Records contained in a dataset:
▬▬▬▬▬▬▬▬▬▬

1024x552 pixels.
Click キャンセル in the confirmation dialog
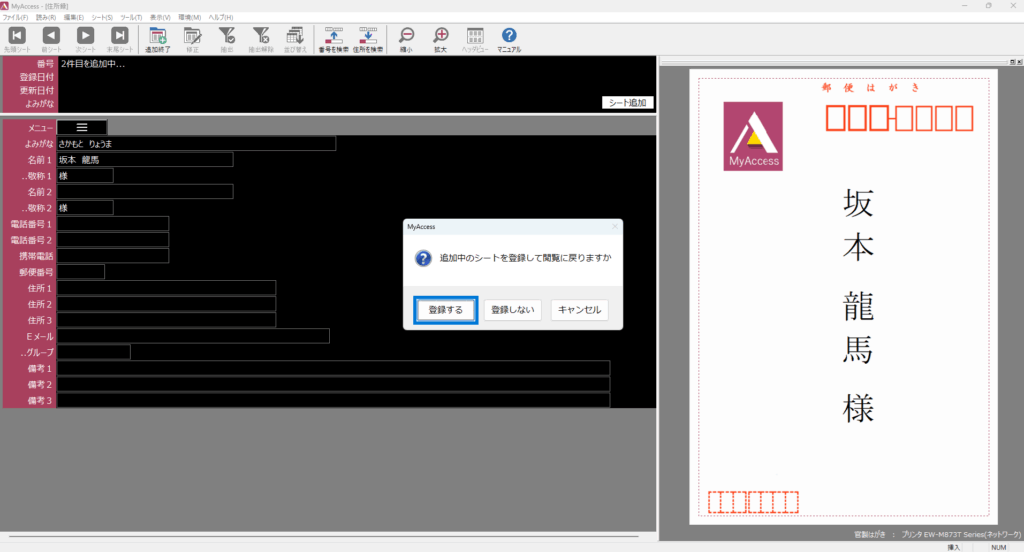[x=579, y=310]
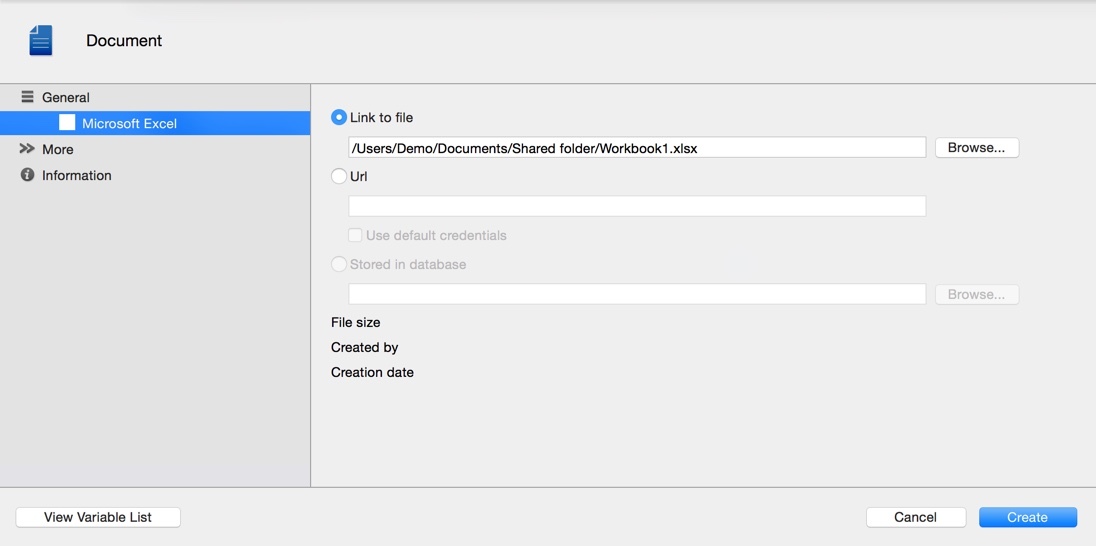
Task: Click the Information circle icon
Action: pos(27,175)
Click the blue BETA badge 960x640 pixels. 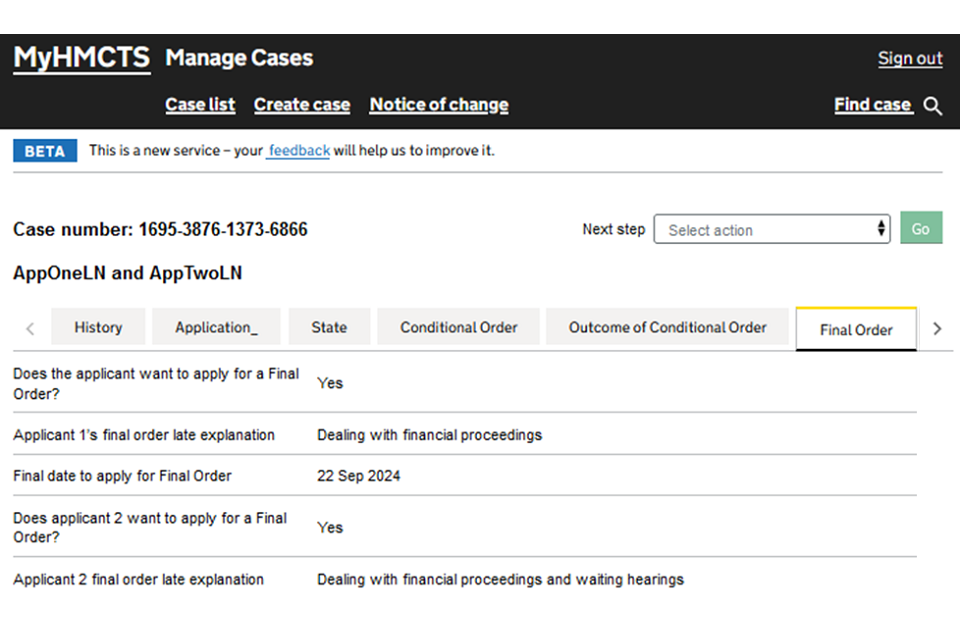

▬▬▬▬▬▬▬▬▬▬

▶ **WHAT IS BEING ASKED**: All entries above should be printed exactly, though without their pictures.

▶ **TASK SOLUTION**:
1024x552 pixels.
Click キャンセル in the confirmation dialog
[x=579, y=310]
Task: Click the Information circle icon
Action: pos(27,175)
Click the blue BETA badge 960x640 pixels. 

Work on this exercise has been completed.